Its like you stop being a parent if your child isn't clever enough to get a degree.

frizzyhairy · 08/07/2020 05:13

Heart bleeds because works in a kitchen. That's fantastic. I love it.

xolotltezcatlopoca · 08/07/2020 07:10

ZombieFan, did you really read it like that? No one has said child who don't go to uni is unworthy. Projecting much?

Pogmella · 08/07/2020 07:16

What’s fair isn’t always what’s equal. DS has greater need at this life stage, she may well need help later. (Or he might- in which case he will get ‘more’ because in families we don’t like to see any members arbitrarily suffer) You’re not blowing the cash on an unnecessary car during a global recession...

Applesarenice · 08/07/2020 07:28

Have you factored in the amount of money saved by her living at home? Surely a big chunk of the money you gave him was rent and food, which you also provided for her...

ScrapThatThen · 08/07/2020 07:34

'money is not the answer to how you are feeling. When you are taking grown up steps towards your future we will back you all the way.'

Winter2020 · 08/07/2020 07:56

Your daughter has done a year at college studying tourism but does she have a job?

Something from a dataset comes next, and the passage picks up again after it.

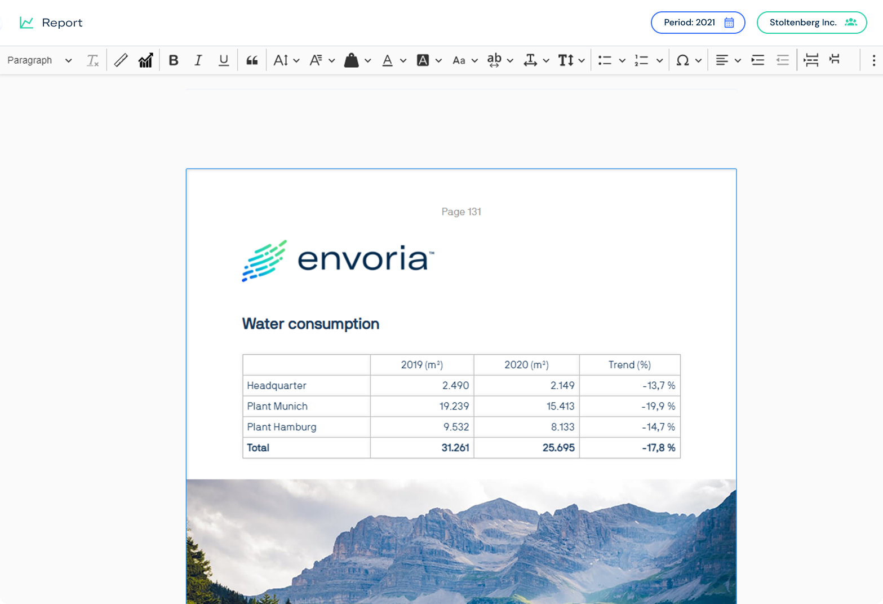Open the numbered list options dropdown
The width and height of the screenshot is (883, 604).
[659, 60]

If she doesn't (or even if she does) being a parent is not over yet. She may need to retrain or work in a low paid role where you still offer her housing support. You might offer her free bed and board while she saves for a house deposit.

One day your daughter might want you to look after her children while she works. If your son lived away and couldn't benefit from the same offer would he be given £1000 a month (the value of your childcare) to even things up? I think not.

Tallying up who got what is horrible at any time but it doesn't make sense at all while your kids might still rely on you for cash, housing/ childcare or in an emergency.

Your daughter needs to be told that she is damn lucky her parents are "there for her" and she won't be bought expensive gifts for not wanting or bothering to go to uni... and it is "not wanting or bothering" because if she wanted to go you would have supported her to retake her A levels so that she could go.

Winter2020 · 08/07/2020 08:00

In fact does she want to do the necessary study and exams to get into uni now? It might not be a bad idea as jobs will be hard to come by for a while. I think it is likely her answer will be no!